We evaluate our curvature self-similarity descriptor in combination with the suggested embedded dimensionality reduction algorithm for the object detection task on the PASCAL dataset. To show the individual strengths of these two contributions we need to perform a number of evaluations. Since this is not supported by the PASCAL VOC 2011 evaluation server we follow the best practice guidelines and use the VOC 2007 dataset. Our experiments show, that curvature self-similarity is providing complementary information to straight lines, while our feature selection algorithm is further improving performance by fulfilling its natural need for dimensionality reduction.

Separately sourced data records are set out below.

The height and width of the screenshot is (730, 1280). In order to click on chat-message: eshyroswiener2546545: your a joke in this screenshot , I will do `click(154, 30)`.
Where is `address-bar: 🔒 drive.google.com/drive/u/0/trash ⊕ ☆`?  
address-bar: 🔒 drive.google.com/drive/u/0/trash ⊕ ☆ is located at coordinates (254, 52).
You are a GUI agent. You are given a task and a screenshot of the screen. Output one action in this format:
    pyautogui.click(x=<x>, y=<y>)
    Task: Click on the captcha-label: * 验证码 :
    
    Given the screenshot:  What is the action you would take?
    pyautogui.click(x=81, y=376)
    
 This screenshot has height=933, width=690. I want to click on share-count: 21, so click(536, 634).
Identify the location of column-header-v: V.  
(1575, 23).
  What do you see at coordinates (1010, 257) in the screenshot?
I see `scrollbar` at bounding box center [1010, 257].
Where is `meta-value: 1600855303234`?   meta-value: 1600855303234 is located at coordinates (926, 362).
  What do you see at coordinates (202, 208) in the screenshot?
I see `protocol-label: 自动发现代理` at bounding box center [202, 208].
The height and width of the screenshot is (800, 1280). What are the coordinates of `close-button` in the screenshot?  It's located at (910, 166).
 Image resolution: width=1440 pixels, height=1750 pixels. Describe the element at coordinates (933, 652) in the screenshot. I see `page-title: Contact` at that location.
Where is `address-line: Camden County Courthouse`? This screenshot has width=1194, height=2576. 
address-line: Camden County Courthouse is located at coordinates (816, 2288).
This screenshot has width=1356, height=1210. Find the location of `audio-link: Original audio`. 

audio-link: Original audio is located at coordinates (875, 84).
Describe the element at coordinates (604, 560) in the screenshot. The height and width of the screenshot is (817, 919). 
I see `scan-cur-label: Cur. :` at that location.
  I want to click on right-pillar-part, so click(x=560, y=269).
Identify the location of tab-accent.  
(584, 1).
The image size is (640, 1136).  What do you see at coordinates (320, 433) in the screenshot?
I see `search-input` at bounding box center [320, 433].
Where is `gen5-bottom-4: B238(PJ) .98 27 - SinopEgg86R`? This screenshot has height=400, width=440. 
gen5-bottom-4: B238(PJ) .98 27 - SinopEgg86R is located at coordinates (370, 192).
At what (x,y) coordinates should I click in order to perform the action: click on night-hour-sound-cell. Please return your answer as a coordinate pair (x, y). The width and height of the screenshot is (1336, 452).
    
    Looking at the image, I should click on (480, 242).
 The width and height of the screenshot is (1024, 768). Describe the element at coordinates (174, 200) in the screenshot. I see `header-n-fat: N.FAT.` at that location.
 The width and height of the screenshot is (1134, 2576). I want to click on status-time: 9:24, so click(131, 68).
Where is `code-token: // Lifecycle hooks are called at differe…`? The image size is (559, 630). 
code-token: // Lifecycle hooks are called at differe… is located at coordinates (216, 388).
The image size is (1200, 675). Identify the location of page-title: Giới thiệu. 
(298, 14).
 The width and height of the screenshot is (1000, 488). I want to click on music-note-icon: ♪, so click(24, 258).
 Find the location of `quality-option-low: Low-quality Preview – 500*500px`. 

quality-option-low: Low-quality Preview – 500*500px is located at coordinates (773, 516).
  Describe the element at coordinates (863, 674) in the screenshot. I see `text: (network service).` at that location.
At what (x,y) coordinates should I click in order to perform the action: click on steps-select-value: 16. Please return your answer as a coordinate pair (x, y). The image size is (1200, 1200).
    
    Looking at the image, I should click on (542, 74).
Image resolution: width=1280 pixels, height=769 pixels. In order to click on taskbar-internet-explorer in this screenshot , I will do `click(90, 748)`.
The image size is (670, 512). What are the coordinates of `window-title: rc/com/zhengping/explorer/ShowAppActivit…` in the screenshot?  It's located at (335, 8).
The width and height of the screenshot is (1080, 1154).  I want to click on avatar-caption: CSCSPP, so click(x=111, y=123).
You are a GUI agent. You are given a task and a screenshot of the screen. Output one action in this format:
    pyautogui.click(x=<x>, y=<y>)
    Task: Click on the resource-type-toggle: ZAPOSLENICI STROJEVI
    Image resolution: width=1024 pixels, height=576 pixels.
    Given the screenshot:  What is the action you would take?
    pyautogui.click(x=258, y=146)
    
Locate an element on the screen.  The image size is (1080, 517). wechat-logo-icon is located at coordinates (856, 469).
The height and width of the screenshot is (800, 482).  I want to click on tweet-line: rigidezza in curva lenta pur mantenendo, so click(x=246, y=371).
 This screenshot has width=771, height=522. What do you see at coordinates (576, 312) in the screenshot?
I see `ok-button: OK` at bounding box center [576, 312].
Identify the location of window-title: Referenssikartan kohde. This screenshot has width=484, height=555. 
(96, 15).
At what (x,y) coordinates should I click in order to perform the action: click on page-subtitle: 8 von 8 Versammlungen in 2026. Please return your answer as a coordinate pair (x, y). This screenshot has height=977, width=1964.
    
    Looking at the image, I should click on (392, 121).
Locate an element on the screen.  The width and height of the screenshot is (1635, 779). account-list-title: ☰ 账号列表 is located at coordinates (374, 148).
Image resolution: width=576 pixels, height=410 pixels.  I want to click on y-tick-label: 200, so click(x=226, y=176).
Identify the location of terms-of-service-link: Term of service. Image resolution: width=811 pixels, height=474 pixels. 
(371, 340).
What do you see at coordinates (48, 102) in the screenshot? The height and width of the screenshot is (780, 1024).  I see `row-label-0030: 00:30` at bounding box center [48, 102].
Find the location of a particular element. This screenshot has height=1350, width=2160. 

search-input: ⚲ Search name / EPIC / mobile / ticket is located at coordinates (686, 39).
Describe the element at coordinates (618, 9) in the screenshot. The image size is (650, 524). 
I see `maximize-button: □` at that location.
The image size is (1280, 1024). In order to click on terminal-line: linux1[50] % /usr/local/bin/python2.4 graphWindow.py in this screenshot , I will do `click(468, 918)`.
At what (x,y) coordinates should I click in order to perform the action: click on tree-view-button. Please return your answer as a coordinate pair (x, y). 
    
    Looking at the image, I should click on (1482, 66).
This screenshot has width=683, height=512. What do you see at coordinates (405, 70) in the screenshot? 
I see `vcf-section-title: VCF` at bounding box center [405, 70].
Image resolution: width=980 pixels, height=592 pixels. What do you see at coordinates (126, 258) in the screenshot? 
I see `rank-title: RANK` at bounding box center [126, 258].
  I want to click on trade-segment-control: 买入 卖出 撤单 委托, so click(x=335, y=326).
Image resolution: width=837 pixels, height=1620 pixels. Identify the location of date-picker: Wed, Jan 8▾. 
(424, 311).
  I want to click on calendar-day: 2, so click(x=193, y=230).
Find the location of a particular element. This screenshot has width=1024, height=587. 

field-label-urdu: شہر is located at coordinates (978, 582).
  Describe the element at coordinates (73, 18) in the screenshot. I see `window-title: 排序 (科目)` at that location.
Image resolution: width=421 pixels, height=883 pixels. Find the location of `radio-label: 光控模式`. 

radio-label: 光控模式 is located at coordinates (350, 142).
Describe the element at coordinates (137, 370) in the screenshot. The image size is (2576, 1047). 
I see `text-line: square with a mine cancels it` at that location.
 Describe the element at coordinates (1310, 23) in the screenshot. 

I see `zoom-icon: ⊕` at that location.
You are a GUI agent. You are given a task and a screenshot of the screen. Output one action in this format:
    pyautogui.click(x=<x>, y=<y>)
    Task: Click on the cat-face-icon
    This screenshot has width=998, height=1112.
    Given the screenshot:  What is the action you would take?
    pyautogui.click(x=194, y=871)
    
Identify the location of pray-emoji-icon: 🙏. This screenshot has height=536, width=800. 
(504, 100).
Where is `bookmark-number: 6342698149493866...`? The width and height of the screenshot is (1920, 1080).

The common basic concept shared by many current detection systems are high-dimensional, holistic representations learned with a discriminative classifier, mostly an SVM. In particular the combination of HOG and SVM constitutes the basis of many powerful recognition systems and it has laid the foundation for numerous extensions like, part based models, variations of the SVM classifier and approaches utilizing context information. These systems rely on high-dimensional holistic image statistics primarily utilizing straight line approximations. In this paper we explore a orthogonal direction to these extensions and focus on how one can improve on the basic system by extending the straight line representation of HOG to a more discriminative description using curvature self-similarity. At the same time our aim is to reduce the dimensionality of such high-dimensional representations to decrease the complexity of the learning procedure and to improve generalization performance.

We provide a structured evaluation of the parts of our final object detection system. We use the HOG of Felzenswalb et al. [2,3] as baseline system, since it is the basis fo many powerful object detection systems. The table below shows the detection performance in terms of average precision of the HOG baseline system, HOG and curvature (Curv) before and afer discarding noisy dimensions using our feature selection method (FS) and our final detection system consisting of HOG, curvature (Curv), the suggested curvature self-similarity (CurvSS) with and without feature selection (FS) on the PASCAL VOC 2007 dataset. Note, that we use all data points to compute the average precision as it is specified by the default experimental protocol since VOC 2010 development kit. This yields lower but more accurate average precision measurements.